What can we learn from the State of the Voluntary Carbon Markets report? First, as a tool for dealing with global climate change, these voluntary offsets are, at best, a small step in the right direction and, at worst, harmful if they get in the way of other forms of action. One hundred million tons of CO2 emissions may sound like a lot, but it’s a fraction of global carbon dioxide (CO2) emissions, which will likely reach a record high of 35.6 billion tonnes in 2012. GHG emissions are rising and they will continue to do so, even in the wake of the climate actions announced last week by President Obama.
Having said that, half a billion dollar represents a significant investment in carbon finance, particularly when that money is spent in the developing world. Disney, in partnership with Conservation International, spent $3.5 million to help protect a forest that is threatened in Peru; the money goes to train families in agriculture and provide them with other benefits, in return for pledges not to cut down trees. Chevrolet has supported an array of projects in the US, supporting biomass to heat a North Caroline greenhouse, a wind farm in South Dakota and energy efficiency improvements to homes in Maine. Microsoft, which has committed to carbon neutrality, and imposed a carbon tax on its operations, is another important buyer of offsets, but it has been has been vague about the specifics, so it’s hard to judge their effectiveness.
And that’s a persistent problem with offsets. Despite efforts to set standards and verify their effectiveness, their impact is hard to measure. Would the Peruvian forest that Disney is protecting otherwise have been destroyed, and for how long will it be preserved? How important were Chevrolet’s contributions to weather stripping those homes in Maine? Critics have questioned those projects (see this about Disney and this about Chevrolet) as well as others. A carbon offset, when all is said and done, is nothing more than the certified absence of a colorless, odorless gas–not an easy thing to track.
And yet carbon offsets–whether voluntary, or part of regulated markets like ones in the EU and California–can surely do good. Particularly when carbon reduction is combined with poverty alleviation–by, for instance, financing clean cookstoves or solar power in emerging markets–the offsets can drive markets that are otherwise stalled. In 2012, for instance, voluntary buyers spent $80 million on projects that distribute water filtration devices and cookstoves that burn “clean,” thereby reducing greenhouse gas emissions while sparing households from harmful smoke inhalation.

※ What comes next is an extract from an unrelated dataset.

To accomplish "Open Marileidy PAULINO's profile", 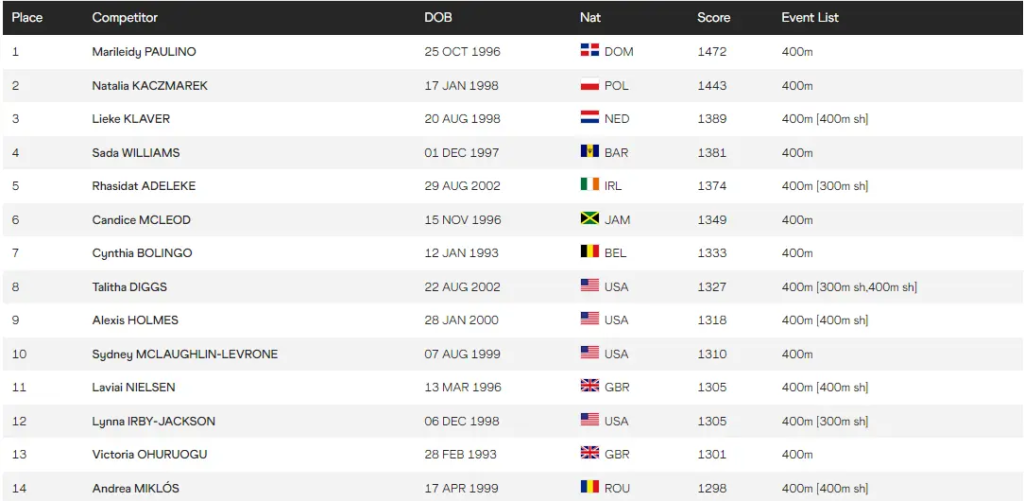I will click(144, 51).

At a Washington event where the report was released, Jennifer Tweddell, manager of carbon finance and impact investing of the Global Alliance for Clean Cookstoves, said cookstove projects generate health, economic and environmental benefits, and so they appeal to voluntary buyers looking for a PR boost. “Certainly you can tell a great story about having a health benefit and improving the lives of poor people in developing countries,” she said.
Carbon offsets helped pay for about 2.7 million cookstoves last year, according to Molly Peters-Stanley of Ecosystem Marketplace, an author of the report. Most of them were assembled in the countries where they were sold, generating local employment, she said. The corporate buyers of offsets to finance cookstoves include Jaguar Land Rover, which supported projects in Uganda, Ghana and Cambodia, the Dutch utility Eneco, which backed a large project in Uganda and shipping company DHL, which financed a project in Lesotho.
These projects almost surely do good, and despite the criticism leveled against then, it’s likely that the offset projects financed by Disney, Chevrolet and Microsoft provide real climate benefits as well. But offsets are complicated and bureaucratic–all of the people tracking and verifying them need to get paid, of course–and subject to abuse. With voluntary offsets, those drawbacks may be acceptable. But my takeaway from a quick look at the voluntary market is that carbon regulation, if it ever comes, should not depend on offsets. Better to apply a simple carbon tax (if such a thing can be designed) to GHG emissions, which would discourage the burning of fossil fuels and promote cleaner alternatives.